## Source data:
******
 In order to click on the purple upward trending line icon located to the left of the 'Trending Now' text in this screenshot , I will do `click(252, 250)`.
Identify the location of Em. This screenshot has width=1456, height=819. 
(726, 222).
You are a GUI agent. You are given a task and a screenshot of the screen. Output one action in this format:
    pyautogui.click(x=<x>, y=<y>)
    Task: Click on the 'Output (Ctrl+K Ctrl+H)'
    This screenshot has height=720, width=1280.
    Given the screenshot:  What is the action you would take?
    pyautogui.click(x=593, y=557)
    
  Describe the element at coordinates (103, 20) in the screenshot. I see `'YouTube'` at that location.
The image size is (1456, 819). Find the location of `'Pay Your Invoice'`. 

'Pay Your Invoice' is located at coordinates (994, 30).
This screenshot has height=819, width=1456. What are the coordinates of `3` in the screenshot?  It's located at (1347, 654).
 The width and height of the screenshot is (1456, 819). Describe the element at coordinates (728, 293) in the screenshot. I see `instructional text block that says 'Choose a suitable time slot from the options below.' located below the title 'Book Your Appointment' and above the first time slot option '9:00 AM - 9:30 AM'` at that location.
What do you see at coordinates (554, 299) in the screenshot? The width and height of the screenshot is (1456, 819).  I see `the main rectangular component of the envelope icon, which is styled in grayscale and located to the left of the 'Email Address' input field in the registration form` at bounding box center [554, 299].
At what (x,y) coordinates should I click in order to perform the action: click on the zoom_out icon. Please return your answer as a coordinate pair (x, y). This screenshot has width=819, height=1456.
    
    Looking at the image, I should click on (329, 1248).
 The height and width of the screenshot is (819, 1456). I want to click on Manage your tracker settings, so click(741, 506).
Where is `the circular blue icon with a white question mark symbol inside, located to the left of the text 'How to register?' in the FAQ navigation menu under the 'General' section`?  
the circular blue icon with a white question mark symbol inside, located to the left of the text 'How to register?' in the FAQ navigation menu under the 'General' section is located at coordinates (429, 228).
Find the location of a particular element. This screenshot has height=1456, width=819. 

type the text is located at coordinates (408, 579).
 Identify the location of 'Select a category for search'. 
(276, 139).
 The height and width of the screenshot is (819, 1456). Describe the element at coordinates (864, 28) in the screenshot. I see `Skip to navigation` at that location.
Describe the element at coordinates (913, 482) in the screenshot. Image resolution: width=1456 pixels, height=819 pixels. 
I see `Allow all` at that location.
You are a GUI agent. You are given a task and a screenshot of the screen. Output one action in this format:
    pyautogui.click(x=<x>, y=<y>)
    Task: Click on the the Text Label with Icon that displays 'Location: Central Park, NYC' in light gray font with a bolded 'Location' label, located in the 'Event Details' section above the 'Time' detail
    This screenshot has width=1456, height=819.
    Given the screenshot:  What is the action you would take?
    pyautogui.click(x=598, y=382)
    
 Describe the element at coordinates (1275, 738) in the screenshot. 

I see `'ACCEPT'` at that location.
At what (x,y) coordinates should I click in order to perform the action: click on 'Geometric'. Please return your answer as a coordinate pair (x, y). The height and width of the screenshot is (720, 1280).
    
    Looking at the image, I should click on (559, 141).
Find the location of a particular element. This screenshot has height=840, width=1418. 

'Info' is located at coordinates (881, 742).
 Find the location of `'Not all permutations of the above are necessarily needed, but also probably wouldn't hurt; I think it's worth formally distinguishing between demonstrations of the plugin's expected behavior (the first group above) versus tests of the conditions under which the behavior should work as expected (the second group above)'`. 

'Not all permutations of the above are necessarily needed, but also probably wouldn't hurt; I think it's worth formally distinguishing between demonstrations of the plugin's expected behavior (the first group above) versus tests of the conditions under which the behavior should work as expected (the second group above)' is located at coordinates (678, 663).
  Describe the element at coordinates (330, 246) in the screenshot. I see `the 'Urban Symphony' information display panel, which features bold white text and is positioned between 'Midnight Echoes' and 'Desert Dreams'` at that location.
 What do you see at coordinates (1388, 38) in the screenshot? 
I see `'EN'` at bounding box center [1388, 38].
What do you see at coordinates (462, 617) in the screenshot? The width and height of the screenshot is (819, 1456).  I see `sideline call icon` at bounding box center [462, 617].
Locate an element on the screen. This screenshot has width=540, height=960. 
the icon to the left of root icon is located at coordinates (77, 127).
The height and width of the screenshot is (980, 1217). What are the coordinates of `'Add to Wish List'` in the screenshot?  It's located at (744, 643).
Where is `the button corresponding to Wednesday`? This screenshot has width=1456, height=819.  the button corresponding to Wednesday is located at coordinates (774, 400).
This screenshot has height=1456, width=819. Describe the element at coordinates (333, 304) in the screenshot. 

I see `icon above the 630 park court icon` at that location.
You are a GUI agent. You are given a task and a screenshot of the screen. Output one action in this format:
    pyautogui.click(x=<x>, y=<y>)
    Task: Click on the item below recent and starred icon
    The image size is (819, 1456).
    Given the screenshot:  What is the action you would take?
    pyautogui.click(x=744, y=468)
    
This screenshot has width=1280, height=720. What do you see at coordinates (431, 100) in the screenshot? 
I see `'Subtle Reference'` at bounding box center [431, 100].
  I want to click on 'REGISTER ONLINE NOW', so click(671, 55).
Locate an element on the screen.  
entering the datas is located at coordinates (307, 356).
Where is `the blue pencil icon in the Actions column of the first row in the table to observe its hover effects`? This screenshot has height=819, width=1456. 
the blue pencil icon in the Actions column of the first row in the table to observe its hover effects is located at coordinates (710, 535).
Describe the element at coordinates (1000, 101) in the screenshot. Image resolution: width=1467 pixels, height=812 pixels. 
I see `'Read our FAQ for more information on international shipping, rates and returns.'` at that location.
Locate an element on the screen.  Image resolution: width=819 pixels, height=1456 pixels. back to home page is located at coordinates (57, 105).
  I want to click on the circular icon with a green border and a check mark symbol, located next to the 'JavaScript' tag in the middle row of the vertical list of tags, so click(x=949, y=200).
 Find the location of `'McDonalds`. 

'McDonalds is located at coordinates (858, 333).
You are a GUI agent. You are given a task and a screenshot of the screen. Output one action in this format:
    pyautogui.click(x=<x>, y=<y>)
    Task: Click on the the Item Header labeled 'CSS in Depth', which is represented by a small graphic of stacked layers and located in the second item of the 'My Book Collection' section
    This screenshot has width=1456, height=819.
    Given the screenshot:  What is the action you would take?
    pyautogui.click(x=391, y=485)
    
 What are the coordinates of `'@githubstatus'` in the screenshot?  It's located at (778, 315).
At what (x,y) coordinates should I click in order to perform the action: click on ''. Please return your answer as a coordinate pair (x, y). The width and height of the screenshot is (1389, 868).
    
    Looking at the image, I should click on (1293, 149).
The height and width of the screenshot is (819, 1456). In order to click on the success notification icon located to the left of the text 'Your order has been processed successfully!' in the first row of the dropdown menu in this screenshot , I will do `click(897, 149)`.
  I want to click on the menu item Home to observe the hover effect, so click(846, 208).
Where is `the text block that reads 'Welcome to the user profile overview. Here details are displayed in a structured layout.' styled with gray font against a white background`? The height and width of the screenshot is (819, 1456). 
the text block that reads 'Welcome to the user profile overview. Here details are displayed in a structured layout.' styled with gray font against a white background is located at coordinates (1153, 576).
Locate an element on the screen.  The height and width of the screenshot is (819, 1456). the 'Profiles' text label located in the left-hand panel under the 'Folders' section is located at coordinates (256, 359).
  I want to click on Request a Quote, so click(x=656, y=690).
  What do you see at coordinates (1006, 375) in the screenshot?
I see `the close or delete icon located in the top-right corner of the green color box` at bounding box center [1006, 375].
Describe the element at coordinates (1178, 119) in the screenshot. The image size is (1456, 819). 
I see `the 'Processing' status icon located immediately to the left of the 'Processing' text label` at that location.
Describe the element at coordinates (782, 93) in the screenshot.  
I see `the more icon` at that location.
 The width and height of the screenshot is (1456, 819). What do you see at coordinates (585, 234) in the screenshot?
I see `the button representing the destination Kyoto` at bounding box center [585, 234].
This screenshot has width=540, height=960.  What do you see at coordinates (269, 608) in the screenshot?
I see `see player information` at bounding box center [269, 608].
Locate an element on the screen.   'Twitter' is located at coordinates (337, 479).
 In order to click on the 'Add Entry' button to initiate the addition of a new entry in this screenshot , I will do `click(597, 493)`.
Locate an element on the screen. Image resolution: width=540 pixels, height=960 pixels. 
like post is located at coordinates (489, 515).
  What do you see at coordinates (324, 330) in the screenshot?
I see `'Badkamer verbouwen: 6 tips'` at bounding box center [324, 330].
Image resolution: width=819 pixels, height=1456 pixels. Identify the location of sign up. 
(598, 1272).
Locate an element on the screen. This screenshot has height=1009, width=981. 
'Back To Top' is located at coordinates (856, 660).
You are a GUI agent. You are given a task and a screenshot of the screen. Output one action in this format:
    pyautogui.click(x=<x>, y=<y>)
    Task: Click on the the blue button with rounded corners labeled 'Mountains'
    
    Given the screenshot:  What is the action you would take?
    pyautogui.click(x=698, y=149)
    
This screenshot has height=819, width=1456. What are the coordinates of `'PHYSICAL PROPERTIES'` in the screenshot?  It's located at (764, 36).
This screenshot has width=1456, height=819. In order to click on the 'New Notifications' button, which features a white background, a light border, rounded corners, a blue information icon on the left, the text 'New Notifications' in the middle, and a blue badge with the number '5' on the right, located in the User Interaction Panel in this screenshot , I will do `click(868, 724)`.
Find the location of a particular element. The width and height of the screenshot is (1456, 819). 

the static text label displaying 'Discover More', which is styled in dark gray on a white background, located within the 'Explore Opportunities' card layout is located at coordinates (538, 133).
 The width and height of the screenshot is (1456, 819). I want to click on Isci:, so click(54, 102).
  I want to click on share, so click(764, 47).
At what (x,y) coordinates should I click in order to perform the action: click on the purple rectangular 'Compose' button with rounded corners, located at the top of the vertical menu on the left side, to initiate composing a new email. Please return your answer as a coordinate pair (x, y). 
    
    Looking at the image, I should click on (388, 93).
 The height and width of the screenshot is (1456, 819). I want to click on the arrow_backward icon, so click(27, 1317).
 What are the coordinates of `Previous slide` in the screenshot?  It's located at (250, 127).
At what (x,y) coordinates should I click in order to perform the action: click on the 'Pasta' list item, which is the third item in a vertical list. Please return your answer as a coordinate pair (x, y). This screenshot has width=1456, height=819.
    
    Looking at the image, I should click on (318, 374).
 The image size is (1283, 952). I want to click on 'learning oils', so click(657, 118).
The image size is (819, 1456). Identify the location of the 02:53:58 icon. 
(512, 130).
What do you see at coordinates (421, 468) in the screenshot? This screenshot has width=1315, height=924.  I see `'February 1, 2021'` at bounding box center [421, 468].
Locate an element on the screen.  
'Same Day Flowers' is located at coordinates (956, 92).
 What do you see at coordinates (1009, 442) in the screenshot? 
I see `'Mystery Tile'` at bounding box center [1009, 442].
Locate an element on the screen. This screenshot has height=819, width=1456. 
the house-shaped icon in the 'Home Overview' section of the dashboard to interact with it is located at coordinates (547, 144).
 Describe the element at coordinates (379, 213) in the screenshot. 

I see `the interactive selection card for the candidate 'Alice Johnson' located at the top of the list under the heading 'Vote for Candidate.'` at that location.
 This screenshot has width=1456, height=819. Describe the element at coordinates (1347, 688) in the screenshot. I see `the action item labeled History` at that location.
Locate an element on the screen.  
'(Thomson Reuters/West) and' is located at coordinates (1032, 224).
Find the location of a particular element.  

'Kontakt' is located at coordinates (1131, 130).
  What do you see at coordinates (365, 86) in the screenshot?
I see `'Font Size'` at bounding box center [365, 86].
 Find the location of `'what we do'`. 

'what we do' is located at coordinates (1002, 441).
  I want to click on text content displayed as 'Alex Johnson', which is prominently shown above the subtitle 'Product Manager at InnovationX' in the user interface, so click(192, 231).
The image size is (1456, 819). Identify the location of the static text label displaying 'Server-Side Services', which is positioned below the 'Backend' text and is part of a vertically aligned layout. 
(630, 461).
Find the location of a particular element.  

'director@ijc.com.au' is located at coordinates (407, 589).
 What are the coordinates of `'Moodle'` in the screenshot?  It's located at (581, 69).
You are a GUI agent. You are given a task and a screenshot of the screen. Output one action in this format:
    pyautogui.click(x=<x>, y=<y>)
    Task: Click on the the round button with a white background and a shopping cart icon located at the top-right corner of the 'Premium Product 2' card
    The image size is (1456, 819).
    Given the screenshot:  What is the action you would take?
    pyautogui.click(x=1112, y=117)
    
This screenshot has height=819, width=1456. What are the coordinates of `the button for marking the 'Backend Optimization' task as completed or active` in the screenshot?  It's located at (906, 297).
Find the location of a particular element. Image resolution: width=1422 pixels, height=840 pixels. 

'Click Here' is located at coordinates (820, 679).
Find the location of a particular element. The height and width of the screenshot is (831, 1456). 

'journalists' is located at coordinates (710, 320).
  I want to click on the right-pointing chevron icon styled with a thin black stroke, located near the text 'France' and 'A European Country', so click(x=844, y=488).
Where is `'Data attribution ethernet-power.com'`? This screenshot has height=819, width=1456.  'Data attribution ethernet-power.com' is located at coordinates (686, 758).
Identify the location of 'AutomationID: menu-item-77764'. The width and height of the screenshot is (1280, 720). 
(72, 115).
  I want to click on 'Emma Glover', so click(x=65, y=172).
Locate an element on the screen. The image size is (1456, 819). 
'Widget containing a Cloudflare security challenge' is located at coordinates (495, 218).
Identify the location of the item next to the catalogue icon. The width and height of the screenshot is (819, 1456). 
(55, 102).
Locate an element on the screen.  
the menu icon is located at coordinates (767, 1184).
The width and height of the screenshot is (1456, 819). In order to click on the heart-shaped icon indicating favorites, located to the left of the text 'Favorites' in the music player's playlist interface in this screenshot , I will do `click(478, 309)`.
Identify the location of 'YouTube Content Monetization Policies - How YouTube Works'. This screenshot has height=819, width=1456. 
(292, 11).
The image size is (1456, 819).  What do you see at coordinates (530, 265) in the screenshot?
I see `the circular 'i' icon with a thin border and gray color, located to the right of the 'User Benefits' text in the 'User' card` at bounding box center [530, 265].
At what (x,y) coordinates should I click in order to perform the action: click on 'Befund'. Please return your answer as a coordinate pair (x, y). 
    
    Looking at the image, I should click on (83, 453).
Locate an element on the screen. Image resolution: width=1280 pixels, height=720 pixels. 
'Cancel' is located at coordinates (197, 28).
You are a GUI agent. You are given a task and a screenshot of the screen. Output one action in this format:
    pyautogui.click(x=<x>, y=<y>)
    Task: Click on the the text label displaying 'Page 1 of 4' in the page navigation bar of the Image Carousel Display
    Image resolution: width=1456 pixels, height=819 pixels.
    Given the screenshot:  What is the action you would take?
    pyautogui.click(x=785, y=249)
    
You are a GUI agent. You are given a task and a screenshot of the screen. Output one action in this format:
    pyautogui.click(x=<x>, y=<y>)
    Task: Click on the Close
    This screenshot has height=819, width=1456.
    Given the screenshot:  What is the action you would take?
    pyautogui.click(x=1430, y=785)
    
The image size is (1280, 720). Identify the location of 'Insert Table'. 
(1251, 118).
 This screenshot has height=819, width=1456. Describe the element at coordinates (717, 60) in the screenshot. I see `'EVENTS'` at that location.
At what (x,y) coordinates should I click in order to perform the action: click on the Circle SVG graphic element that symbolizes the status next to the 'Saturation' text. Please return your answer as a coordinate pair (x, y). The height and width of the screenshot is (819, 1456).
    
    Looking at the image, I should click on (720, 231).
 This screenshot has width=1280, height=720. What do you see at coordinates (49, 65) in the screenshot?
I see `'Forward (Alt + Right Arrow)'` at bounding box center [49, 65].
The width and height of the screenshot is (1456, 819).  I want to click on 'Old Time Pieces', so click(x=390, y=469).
******
## TO DO:
Print the lines from the one containing "Identify the location of 'AutomationID: menu-item-77764'." through the one containing "coordinates (495, 218).", inclusive, reproducing them character for character.

## CORRECT OUTPUT:
Identify the location of 'AutomationID: menu-item-77764'. The width and height of the screenshot is (1280, 720). 
(72, 115).
  I want to click on 'Emma Glover', so click(x=65, y=172).
Locate an element on the screen. The image size is (1456, 819). 
'Widget containing a Cloudflare security challenge' is located at coordinates (495, 218).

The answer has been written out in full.